DB : Pour l’instant, ce n’est pas une obligation. Étant donné que les premiers octrois de reconnaissance vont se faire en 2021, ça implique qu’il n’y aura pas de changements aux compétitions en 2019 et 2020. C’est sûr qu’on va continuer notre travail partout au Québec pour convaincre les clubs d’appliquer. On vise d’avoir, d’ici quelques années, l’ensemble de nos 250 clubs qui seront reconnus par le programme. Ce qu’on dit aux clubs, c’est d’ici le 31 août, pas besoin de travailler pour chercher à atteindre les critères ; remplissez tout simplement votre formulaire pour soumettre une demande de reconnaissance pour ‘normes pour un soccer de qualité’, même si vous savez que nous ne répondez pas à l’ensemble des critères. Cette démarche va nous permettre à nous, la Fédération de soccer du Québec, de faire un premier diagnostic du club, donc de voir, sur les 37 critères qu’ils ont à respecter, qu’ils en ont par exemple 12 qui sont présentement respectés; ensuite, on va faire un plan d’action en 2019 et 2020 pour atteindre les 25 critères qui restent.

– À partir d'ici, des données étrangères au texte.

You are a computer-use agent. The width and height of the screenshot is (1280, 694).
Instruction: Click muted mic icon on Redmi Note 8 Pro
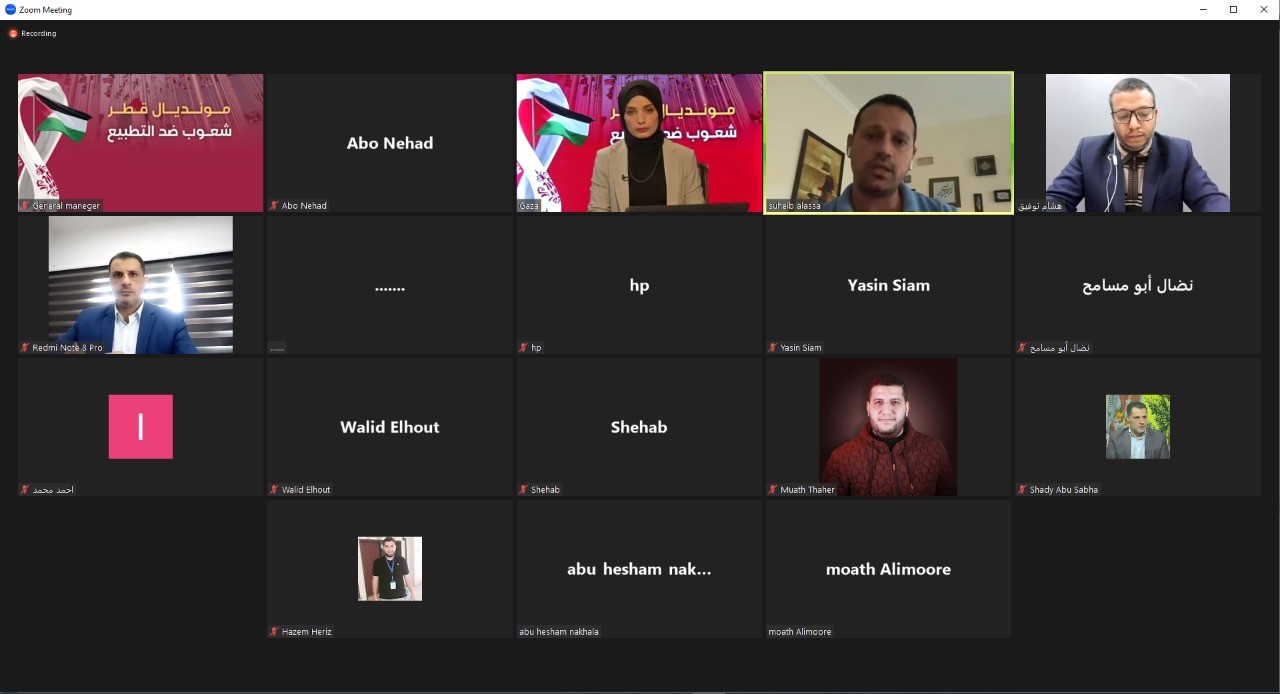click(x=25, y=348)
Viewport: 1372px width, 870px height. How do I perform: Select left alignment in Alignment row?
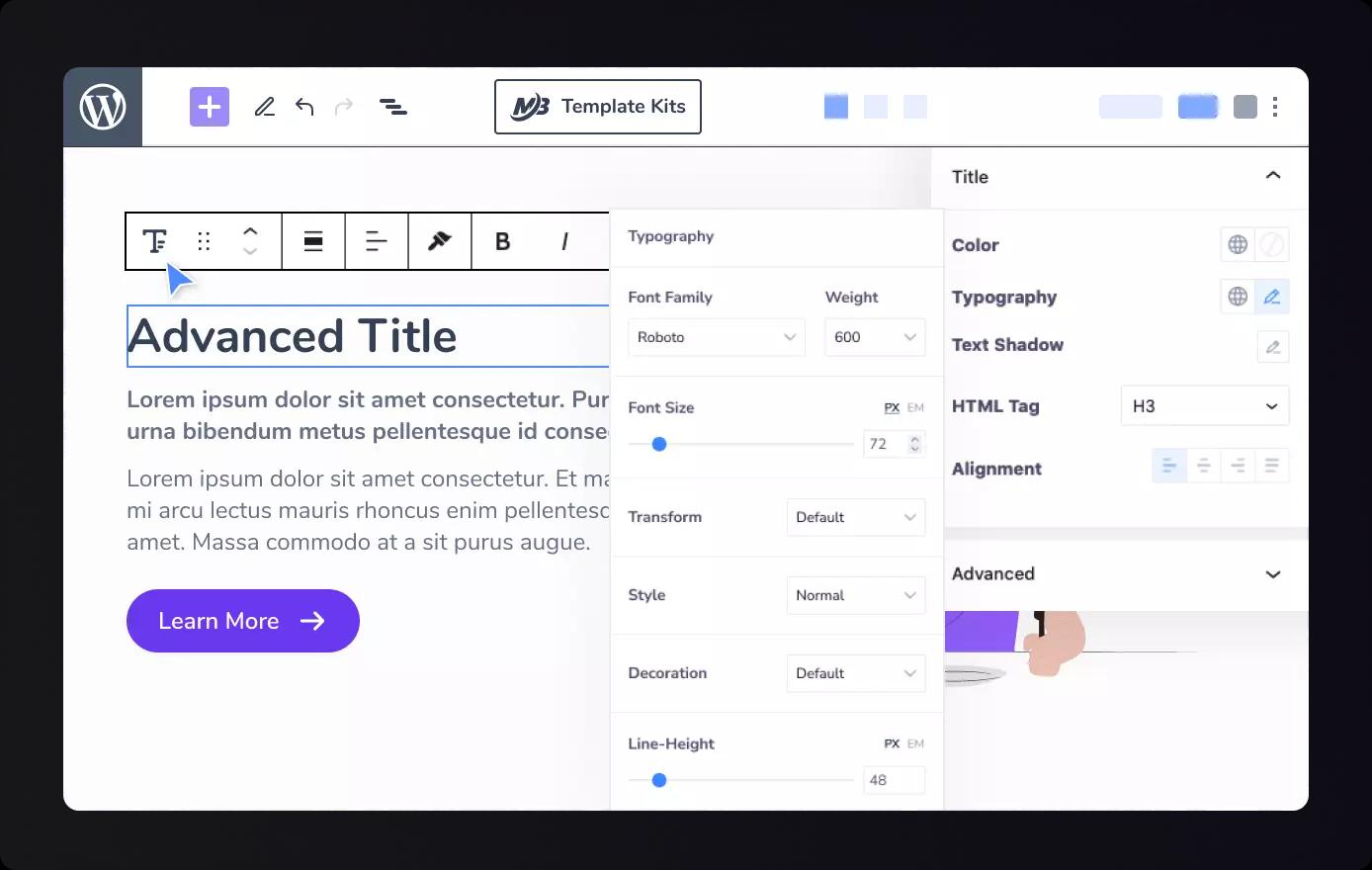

Il va y avoir beaucoup d’accompagnement pour les clubs qui appliquent pour ‘normes de soccer de qualité’. On va travailler main dans la main.

VP : Autre chose à ajouter?

DB : Il y a surtout deux éléments à retenir du programme de reconnaissance des clubs. Premièrement, que l’accès à la compétition va être en fonction du niveau de reconnaissance du club, ce qui vient abolir le principe de promotion et relégation, et aussi celui d’adhésion au AA et au A. Deuxièmement, c’est que peu importe quel niveau de reconnaissance un club va avoir, il va devoir travailler sur le développement de ses joueurs U-4 à U-12. Le centre de développement de club, c’est la pierre angulaire du programme de reconnaissance des clubs. Tous les clubs vont devoir travailler sur leur base. On espère que ça va être un moteur de développement pour les équipes nationales et pour les équipes professionnelles.